(Entries taken from a collection)
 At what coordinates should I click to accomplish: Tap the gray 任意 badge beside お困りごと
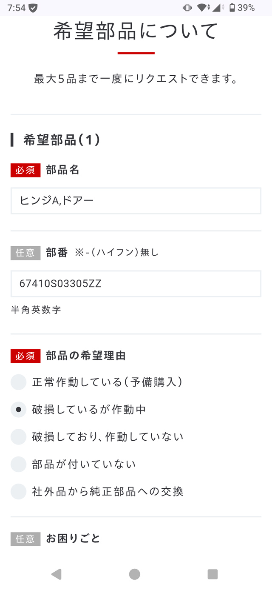tap(26, 539)
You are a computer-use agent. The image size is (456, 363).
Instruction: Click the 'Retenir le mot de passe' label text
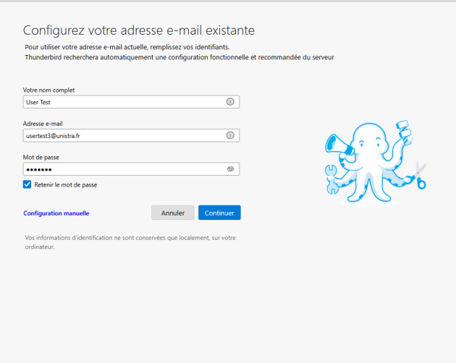[x=65, y=185]
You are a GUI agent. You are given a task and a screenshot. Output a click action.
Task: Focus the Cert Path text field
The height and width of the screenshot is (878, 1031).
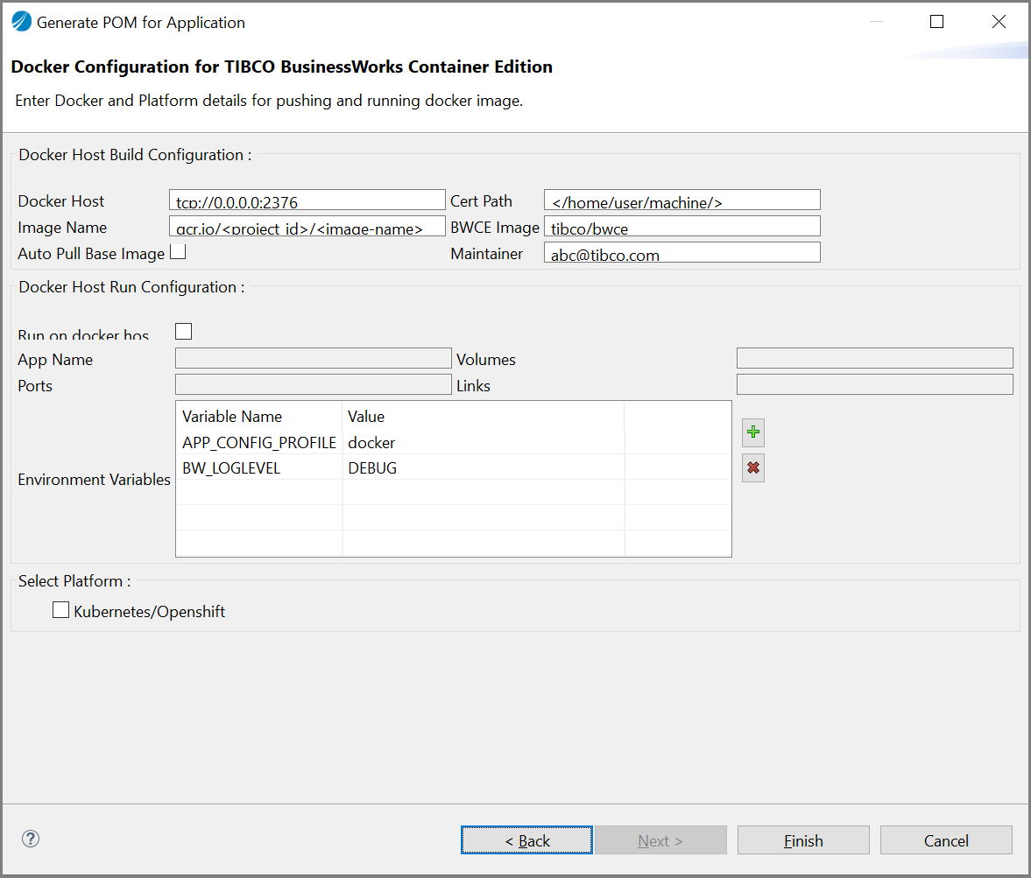(x=681, y=200)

* Task *
Nothing but an exact copy of the data above, minus its pictures, should appear in the response.

* Expected answer *
 At what coordinates should I click to accomplish: Tap the gray 任意 badge beside お困りごと
tap(26, 539)
You are a computer-use agent. The image size is (456, 363).
Instruction: Click the 'Retenir le mot de passe' label text
[x=65, y=185]
You are a GUI agent. You are given a task and a screenshot. Output a click action.
Task: Focus the Cert Path text field
The height and width of the screenshot is (878, 1031).
(x=681, y=200)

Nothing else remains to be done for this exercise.